Zu Wort gemeldet ist Frau Dr. Schmidt. - Bitte sehr.

9.41

Abgeordnete Mag. Dr. Heide Schmidt (Liberales Forum): Herr Präsident! Frau Bundesminister! Hohes Haus! Die Liberalen haben die heutige Aktuelle Stunde zum Thema "Europafit durch Flexibilisierung - Arbeit für mehr Menschen" beantragt, weil wir glauben, daß die Aktualität dieses Themas aus mehreren Gründen gegeben ist: einerseits aufgrund der innerösterreichischen Situation, aufgrund der mangelnden Fortschritte in Richtung Flexibilisierung, in Richtung Reformierung verschiedenster Arbeitszeit- und vergleichbarer Gesetze, andererseits aber vor allem auch deshalb, weil Österreich derzeit die Präsidentschaft im EU-Rat innehat.
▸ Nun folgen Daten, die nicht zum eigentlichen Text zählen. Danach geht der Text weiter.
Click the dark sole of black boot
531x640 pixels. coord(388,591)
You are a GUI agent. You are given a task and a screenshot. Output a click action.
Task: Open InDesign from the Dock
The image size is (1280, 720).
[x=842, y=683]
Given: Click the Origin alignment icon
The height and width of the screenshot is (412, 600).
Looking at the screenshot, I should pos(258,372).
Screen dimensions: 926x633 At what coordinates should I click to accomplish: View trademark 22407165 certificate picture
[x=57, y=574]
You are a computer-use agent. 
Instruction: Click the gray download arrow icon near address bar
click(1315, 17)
Wir meinen, daß diese Präsidentschaft ein Ausmaß an Chance einerseits, aber auch an Risiko andererseits in sich birgt, sodaß hier in diesem Hohen Haus eine Abwägung erfolgen sollte.
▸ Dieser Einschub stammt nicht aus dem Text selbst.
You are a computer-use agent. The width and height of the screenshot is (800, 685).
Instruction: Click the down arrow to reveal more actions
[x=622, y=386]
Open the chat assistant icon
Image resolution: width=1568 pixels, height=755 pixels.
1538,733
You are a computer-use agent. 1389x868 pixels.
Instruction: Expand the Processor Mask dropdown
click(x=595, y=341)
Ich weiß nicht, wer von Ihnen den Bericht in CNN über die Übernahme der Präsidentschaft durch Österreich gesehen hat. Es war dies ein Bericht, der das alte Klischee Österreichs in einer Form fortgeschrieben und festgeschrieben hat, wie es uns und, wie ich hoffe, manchen von Ihnen auch nicht angenehm sein kann. Es geht jetzt nicht darum, daß man gewichtet, wie wichtig unsere traditionellen Kulturereignisse sind, ich meine aber, daß es bedauerlich ist, wenn nur eine Seite Österreichs gezeigt wird und man so tut, als wären wir irgendwann einmal - liebenswert, soll sein - irgendwo steckengeblieben.
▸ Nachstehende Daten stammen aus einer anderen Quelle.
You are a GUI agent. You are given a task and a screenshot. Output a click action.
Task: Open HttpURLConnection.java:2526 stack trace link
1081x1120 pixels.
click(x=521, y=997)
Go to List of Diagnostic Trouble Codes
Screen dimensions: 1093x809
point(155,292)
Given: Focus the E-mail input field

Das ist eine formale Seite, wenn Sie so wollen, aber es besteht das Risiko, daß dieses Steckengebliebensein, diese Art des Zudeckens, diese Art der Behübschung weiterhin unsere Visitenkarte bleibt, wenn so vorgegangen wird, wie das die österreichische Koalitionsregierung jetzt bei den ersten beiden informellen Ministertreffen schon getan hat. Sie brauchen sich nur die Programmgestaltung anzuschauen. Frau Ministerin, ich muß das auch über die Programmgestaltung der Sozial- und FrauenministerInnen sagen.

Aber noch ärger ist die Programmgestaltung der Umweltminister. Ich habe mir die reine Arbeitszeit ausgerechnet: Von den zweieinhalb Tagen der Zusammenkunft, die jetzt in Graz stattfindet, sind fünfeinhalb Stunden Arbeitszeit. Nun bin ich weit davon entfernt, nicht auch andere Dinge wie Öffentlichkeitsarbeit als Arbeit zu bewerten, aber wenn Sie sich anschauen, wieviel Zeit aufgewendet wird, um Sachprobleme zu diskutieren, und wieviel Zeit der Herr Umweltminister aufwendet, um sich selbst zu inszenieren und um die "Arbeit" - unter Anführungszeichen - dieser Bundesregierung zu inszenieren, so erkennen Sie eine Verzerrung, die unerträglich ist und die zu einem Image Österreichs beiträgt, das sich eben von der Behübschung, von der Ablenkung nicht weiterentwickelt hat.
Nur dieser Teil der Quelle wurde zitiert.